How to Write Continuously Running Queries That Allow Data Deletion

This page provides an overview of how to delete data without causing query failures in Core+. For this example, our query only uses the current day's data, so, to save disk space, we can delete data that is more than two days old. This page demonstrates how to write a query so that it can still run when old data is deleted.

Note

A simple db.liveTable call that filters to all days of the week would crash if we deleted data out from under it. This is because liveTables are "add-only", which allows the engine to optimize operations. When you remove data, the add-only behavior is broken and causes a failure. If you try to read data that was deleted (for recomputing operations using previous values), then those operations would fail.

Querying the data

The first step is to retrieve the data, using a SourcePartitionedTable. The SourcePartitionedTable creates one constituent table per intraday partition. When a partition is deleted, the constituent is removed from the SourcePartitionedTable.
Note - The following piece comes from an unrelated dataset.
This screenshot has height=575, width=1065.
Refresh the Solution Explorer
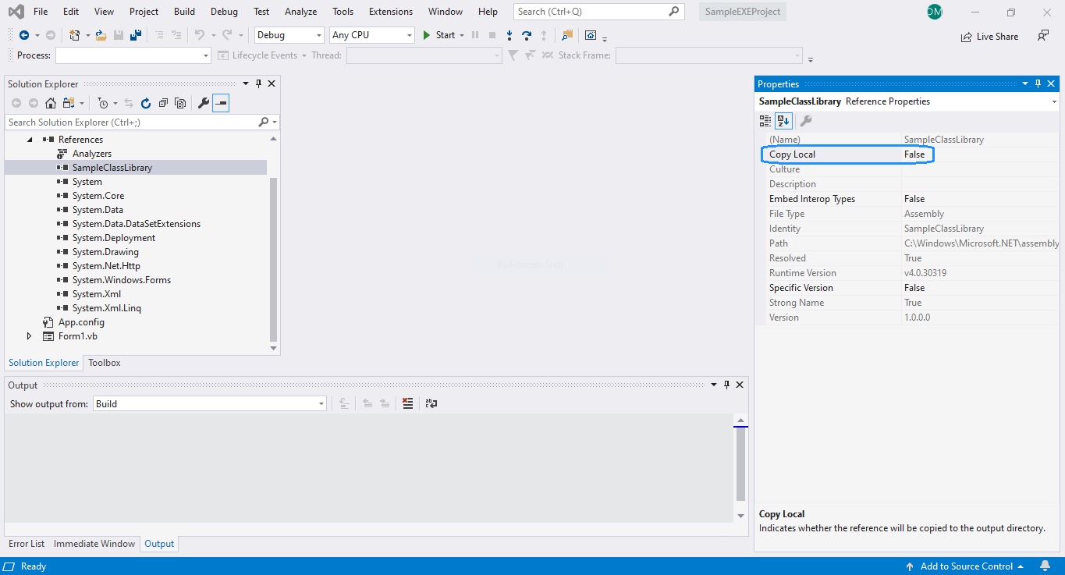(x=146, y=102)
Each constituent table is still add-only, and rows are never removed from the constituent tables.

import io.deephaven.enterprise.database.TableOptions

namespace = "DbInternal"
tableName = "ProcessEventLog"
MySourcePartitionedTable = db.livePartitionedTable(namespace, tableName, TableOptions.newLiveBuilder().internalPartitionColumn("__INTERNAL_PARTITION__").build())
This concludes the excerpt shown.